Welfare reforms are a cynical attack on disability benefits, charities say

Welfare changes meaning people will lose their benefits if they do not look for a job will tackle a current “waste of potential” in the population, the Chancellor has said, though campaigners have accused the Government of punishing people by framing disability as a lifestyle choice.

Jeremy Hunt said he wants to help the sick, disabled and long-term unemployed back into work – accusing Labour of offering compassion through money while Conservatives prefer to give “opportunity”.

Mr Hunt quoted post-pandemic figures of more than seven million adults of working age, excluding students, who are not employed, despite a million vacancies in the economy.

He said while “many can and want to work” the “system makes that too hard”.

The £2.5 billion back-to-work plan had been long-trailed ahead of the autumn statement, with the Treasury announcing last week that free prescriptions and legal aid will be cut off for benefit claimants who are deemed fit to work and do not seek employment, while digital tools will be used to “track” attendance at job fairs and interviews.

Addressing MPs in Parliament on Wednesday, Mr Hunt said: “Every year we sign off over 100,000 people on to benefits with no requirement to look for work because of sickness or disability.

“That waste of potential is wrong economically and wrong morally.”

Mr Hunt said the changes, which will see treatment rather than time off become the default when it comes to sick notes and benefits stopped altogether if people “choose not to engage with the work search process for six months”, will help grow the economy.

He said the work capability assessment will be reformed “to reflect greater flexibility and availability of home-working after the pandemic” and outlined £1.3 billion in spending over the next five years which he said will be focused on helping nearly 700,000 people with health conditions find jobs.

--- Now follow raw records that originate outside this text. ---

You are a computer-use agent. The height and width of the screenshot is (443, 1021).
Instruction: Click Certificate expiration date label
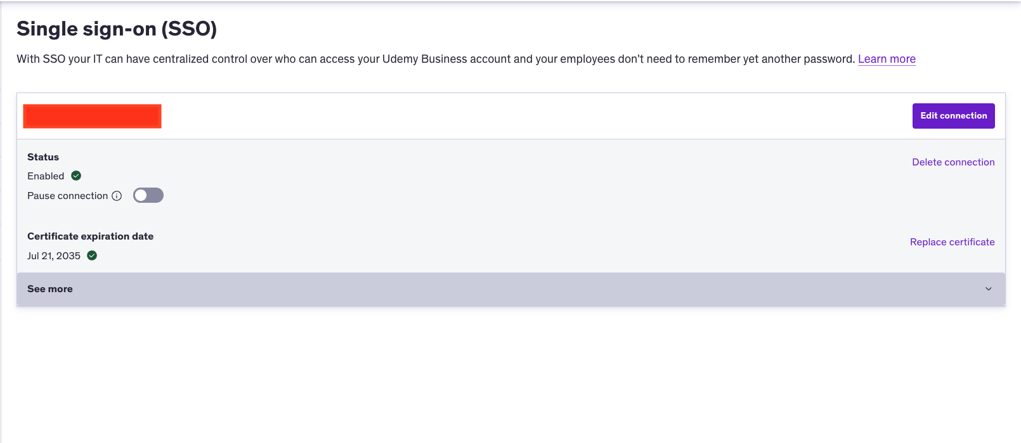(x=91, y=236)
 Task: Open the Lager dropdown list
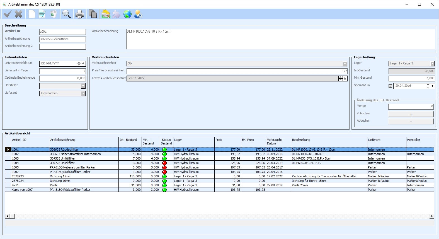(x=432, y=64)
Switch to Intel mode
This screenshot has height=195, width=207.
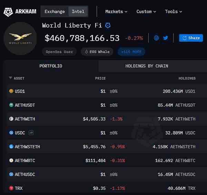78,11
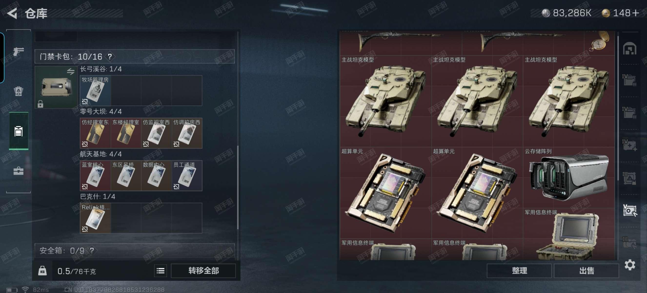Add gold currency with the plus sign
647x293 pixels.
[636, 13]
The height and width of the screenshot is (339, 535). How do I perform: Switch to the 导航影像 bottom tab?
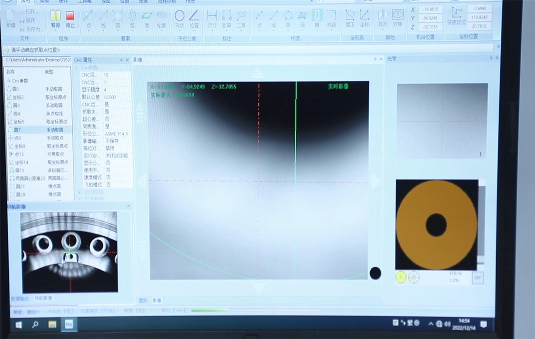[x=43, y=298]
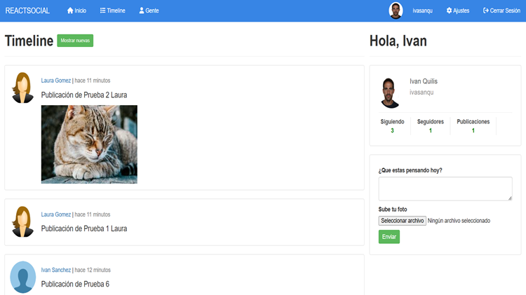Viewport: 526px width, 295px height.
Task: Click the Ivan Sanchez author name link
Action: [56, 270]
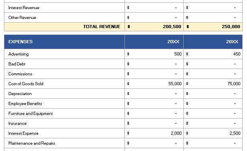Select the Advertising 500 value cell
This screenshot has height=151, width=247.
pyautogui.click(x=154, y=54)
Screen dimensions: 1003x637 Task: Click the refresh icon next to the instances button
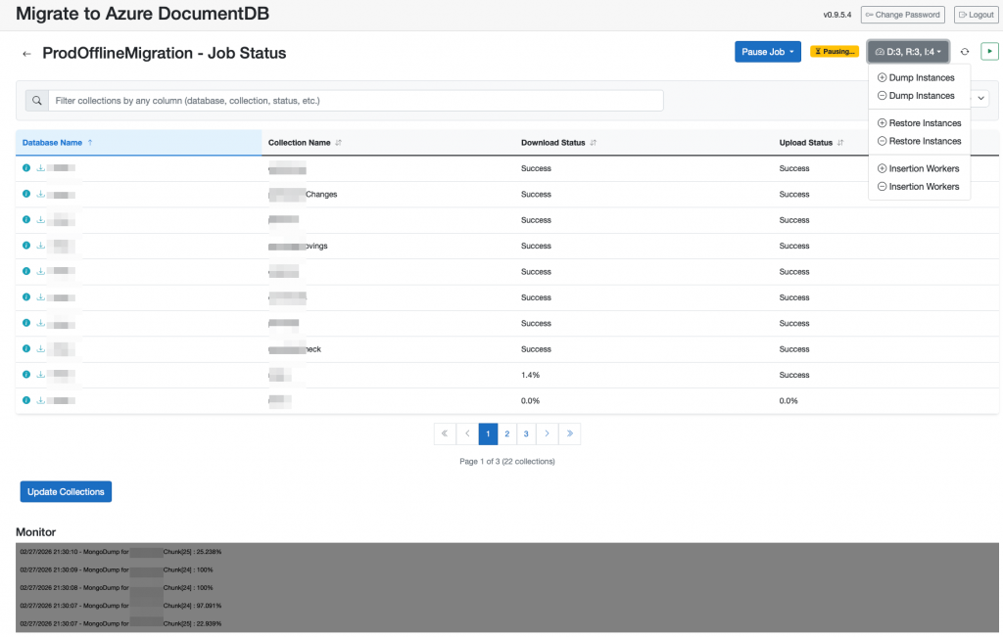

He added: “Over 180,000 more people will be helped through the universal support programme, and nearly 500,000 more people will be offered treatment for mental health conditions and employment support.

“Over the forecast period, the OBR (Office for Budget Responsibility) judge these measures will more than halve the flow of people who are signed off work with no work-search requirements. At the same time, we will provide a further £1.3 billion of funding to offer extra help to the 300,000 people who’ve been unemployed for over a year without any sickness or disability.”

The work capability assessment changes will apply to new claims only, with the reform coming in from 2025 onwards, the Government said.

The Disability Benefits Consortium, a national coalition of more than 100 charities, described the Government’s plan as a “cynical attack on disability benefits (which) will have a devastating impact on those on the lowest incomes”.

Anastasia Berry, policy co-chair of the consortium, said just one in 10 jobs advertised this year has offered home-working as an option, and described access to health and care support, “which could keep people in work for longer, including mental health and social care”, as becoming “increasingly strained”.

United Response, a member of the consortium, said there is “little point forcing people into the wrong job as this will simply lead to a revolving door of staff” and called for “targeted and specialist support” for people “rather than using punitive punishments”.

Its chief executive Tim Cooper (pictured) said: “Disability should not be framed as a lifestyle choice when there is a real risk of sanctions pushing people already dealing with a cost-of-living crisis further into poverty this winter.”

Mr Hunt’s statement on the change was a “missed opportunity to set out how disabled people can thrive” and “instead, now many will be thinking how they will survive”, said James Taylor from disability equality charity Scope.

He said: “Today the Chancellor doubled down on a plan that will ramp up sanctions and demonises disabled people.”

As part of its back-to-work plan, the Government is also expanding NHS Talking Therapies, which help people with mild and moderate mental health conditions including stress, anxiety and depression.

Ministers said funding would be provided to broaden access to the treatment and increase the number of sessions each person can access.

The move will lead to an estimated 384,000 additional people completing a course of treatment by 2028/29, according to Treasury documents.